Я попрощался с Флавией Принс и отправился палубой ниже, где ждали Рамадин и Кассий. Мы следили, как работает мистер Хейсти, пока он не поднял глаза, — тогда мы помахали. Он поднял защитные очки на лоб, признал нас и тоже помахал. Я надеялся, что моя опекунша все еще стоит, где стояла, и видит происходящее. Потом мы пошли дальше, выступая довольно гордо. Мистер Хейсти понятия не имел, как много значил для нас этот жест узнавания.

* * *

Не знаю, что тому виной — ее все возрастающий успех в свете или мое вранье после шторма, но только Флавии Принс, похоже, больше не хотелось меня опекать. Встречи наши стали по ее почину совсем краткими, проходили на открытой палубе, и она, как инспектор по делам несовершеннолетних, ограничивалась двумя-тремя вопросами:

— Каюта у тебя хорошая?

Я специально потянул паузу:

— Да, тетушка.

Она жестом приказала мне приблизиться, явно чем-то заинтересовавшись:

— А чем ты занимаешься целыми днями?

Я решил умолчать про визиты в генераторную и про то, как будоражила меня мокрая одежда австралийки под душем.

— По счастью, — откликнулась тетя на мое молчание, — мне удалось проспать почти все время, пока мы проходили канал. Такая жара…

Она опять начала перебирать свои украшения, и у меня вдруг мелькнула мысль, что следовало бы сообщить барону номер каюты моей опекунши.

Но барона уже не было на борту. Он сошел в Порт-Саиде, а с ним — дочь Гектора де Сильвы.

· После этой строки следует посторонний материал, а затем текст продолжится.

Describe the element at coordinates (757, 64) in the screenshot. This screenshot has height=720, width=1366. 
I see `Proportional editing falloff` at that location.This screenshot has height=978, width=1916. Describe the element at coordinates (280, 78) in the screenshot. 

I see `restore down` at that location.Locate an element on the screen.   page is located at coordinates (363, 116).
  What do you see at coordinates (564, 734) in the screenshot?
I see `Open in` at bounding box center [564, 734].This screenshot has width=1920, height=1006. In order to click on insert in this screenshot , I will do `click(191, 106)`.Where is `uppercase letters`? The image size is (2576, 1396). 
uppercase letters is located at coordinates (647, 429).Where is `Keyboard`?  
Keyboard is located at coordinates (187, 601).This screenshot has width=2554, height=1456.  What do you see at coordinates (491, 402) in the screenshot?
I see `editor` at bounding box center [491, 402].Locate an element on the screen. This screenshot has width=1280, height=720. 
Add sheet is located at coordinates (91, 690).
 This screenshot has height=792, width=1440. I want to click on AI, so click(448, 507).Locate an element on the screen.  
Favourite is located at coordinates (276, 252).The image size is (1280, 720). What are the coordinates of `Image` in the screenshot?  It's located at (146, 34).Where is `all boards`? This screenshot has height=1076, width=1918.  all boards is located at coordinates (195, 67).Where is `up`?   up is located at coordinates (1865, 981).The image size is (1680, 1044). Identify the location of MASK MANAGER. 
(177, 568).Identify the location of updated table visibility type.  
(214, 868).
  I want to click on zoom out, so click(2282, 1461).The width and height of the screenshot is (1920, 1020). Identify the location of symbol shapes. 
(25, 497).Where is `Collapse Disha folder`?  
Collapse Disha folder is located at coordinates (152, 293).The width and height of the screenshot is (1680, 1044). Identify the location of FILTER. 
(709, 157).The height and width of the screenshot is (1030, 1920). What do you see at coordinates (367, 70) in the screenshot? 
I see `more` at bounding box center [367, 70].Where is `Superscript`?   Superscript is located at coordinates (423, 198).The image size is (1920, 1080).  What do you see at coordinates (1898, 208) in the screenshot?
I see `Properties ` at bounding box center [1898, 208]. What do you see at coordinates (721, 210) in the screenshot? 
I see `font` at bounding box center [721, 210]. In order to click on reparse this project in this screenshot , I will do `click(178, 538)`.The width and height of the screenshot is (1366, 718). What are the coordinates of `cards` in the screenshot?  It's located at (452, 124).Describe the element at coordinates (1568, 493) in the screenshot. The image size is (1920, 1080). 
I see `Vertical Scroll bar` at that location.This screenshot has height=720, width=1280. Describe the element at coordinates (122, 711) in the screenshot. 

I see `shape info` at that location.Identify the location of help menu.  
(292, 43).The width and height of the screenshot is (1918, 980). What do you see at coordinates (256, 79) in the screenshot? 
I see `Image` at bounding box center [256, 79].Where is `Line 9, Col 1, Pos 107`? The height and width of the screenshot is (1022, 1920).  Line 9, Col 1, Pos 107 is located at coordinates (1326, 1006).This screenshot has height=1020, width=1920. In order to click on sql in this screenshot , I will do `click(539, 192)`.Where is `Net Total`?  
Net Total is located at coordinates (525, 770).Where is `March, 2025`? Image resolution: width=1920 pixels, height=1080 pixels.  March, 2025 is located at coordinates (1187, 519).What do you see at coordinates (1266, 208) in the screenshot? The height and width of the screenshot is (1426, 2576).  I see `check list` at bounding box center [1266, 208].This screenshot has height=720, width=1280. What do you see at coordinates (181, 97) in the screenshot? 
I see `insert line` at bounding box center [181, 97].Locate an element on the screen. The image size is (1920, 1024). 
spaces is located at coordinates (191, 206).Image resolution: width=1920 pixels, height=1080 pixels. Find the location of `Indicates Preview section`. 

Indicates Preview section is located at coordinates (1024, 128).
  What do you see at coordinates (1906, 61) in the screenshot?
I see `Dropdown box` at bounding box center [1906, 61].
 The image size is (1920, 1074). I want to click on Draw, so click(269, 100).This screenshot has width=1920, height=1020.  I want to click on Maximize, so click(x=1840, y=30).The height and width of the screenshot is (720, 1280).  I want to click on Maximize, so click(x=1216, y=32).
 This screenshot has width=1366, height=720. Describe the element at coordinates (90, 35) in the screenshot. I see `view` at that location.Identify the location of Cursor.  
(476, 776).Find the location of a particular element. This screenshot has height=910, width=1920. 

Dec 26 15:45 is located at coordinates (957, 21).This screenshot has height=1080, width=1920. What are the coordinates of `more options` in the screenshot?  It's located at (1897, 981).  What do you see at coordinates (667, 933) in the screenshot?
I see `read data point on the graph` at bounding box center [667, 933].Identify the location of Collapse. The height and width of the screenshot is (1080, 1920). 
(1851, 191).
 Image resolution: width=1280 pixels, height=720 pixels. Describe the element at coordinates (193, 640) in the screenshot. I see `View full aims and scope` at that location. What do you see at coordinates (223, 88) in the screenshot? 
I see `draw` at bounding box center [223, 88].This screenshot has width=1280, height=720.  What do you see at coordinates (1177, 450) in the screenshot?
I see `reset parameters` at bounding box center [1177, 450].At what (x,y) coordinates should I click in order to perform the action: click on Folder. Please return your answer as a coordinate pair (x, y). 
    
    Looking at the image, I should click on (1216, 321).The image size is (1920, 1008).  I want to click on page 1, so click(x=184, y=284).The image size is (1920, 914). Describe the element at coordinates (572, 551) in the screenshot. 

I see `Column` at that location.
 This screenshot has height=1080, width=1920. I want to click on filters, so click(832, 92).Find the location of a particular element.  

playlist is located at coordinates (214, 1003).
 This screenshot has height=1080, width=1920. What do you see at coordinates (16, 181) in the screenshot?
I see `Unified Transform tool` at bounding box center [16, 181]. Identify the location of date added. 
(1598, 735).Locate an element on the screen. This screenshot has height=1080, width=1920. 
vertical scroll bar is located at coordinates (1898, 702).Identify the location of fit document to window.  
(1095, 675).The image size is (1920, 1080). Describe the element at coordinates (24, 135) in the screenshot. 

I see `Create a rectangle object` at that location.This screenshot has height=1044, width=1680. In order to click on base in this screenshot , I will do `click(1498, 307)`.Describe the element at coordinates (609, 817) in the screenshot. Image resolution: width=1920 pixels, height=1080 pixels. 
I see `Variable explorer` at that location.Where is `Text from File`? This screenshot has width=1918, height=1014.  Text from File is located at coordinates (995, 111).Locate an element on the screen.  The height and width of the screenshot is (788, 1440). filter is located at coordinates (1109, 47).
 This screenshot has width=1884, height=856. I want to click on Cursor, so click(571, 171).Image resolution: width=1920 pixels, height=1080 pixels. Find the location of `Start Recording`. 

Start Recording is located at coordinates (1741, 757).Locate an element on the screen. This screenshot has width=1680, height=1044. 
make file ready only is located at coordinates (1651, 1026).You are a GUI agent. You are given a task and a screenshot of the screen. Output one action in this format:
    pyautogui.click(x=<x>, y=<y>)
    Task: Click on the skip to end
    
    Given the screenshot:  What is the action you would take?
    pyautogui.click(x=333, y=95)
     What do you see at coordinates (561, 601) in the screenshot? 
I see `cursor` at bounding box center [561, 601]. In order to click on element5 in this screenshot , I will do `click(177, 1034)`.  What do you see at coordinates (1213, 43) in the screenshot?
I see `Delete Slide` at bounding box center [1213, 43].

Я случайно услышал чью-то реплику: он, мол, утешает симпатичную дочку Гектора де Сильвы, и мне стало ясно — он уговорил ее стать соучастницей в преступлениях, достойных джентльмена, кормил ее печеньем и поил тем самым замечательным чаем в уединении собственной каюты. Сходя на берег, он нес плоский саквояж, в котором вполне могли лежать ценные бумаги, а возможно, и портрет самой мисс де Сильвы, который, как мне было известно, находился именно у барона. Он кивнул мне на прощание с верхней ступеньки трапа, а Кассий ткнул меня в бок — я ведь уже поведал ему о своем участии в ограблениях, преувеличив, разумеется, свою роль. Мисс де Сильва ступала с ним рядом, окруженная коконом молчания. Возможно, то было горе. Или барон успел загипнотизировать ее своими чарами?

Сами мы не сходили в Порт-Саиде на берег. Остались посмотреть на фокусника «гулли-гулли» и видели с палубы, как он подплыл на каноэ и принялся извлекать цыплят из рукавов, из брюк и из-под шляпы. Потом чихнул, вытащил из носу канарейку и выпустил в небо над портом. Каноэ покачивалось на неспокойной воде, «гулли-гулли» запрыгал от боли, когда петух высунул свою увенчанную гребнем голову из передка его брюк. Потом нам показали, как из его рукавов высыпаются змеи. Они свернулись у его ног в два безупречных круга и даже не шелохнулись, когда в каноэ дождем посыпались монеты.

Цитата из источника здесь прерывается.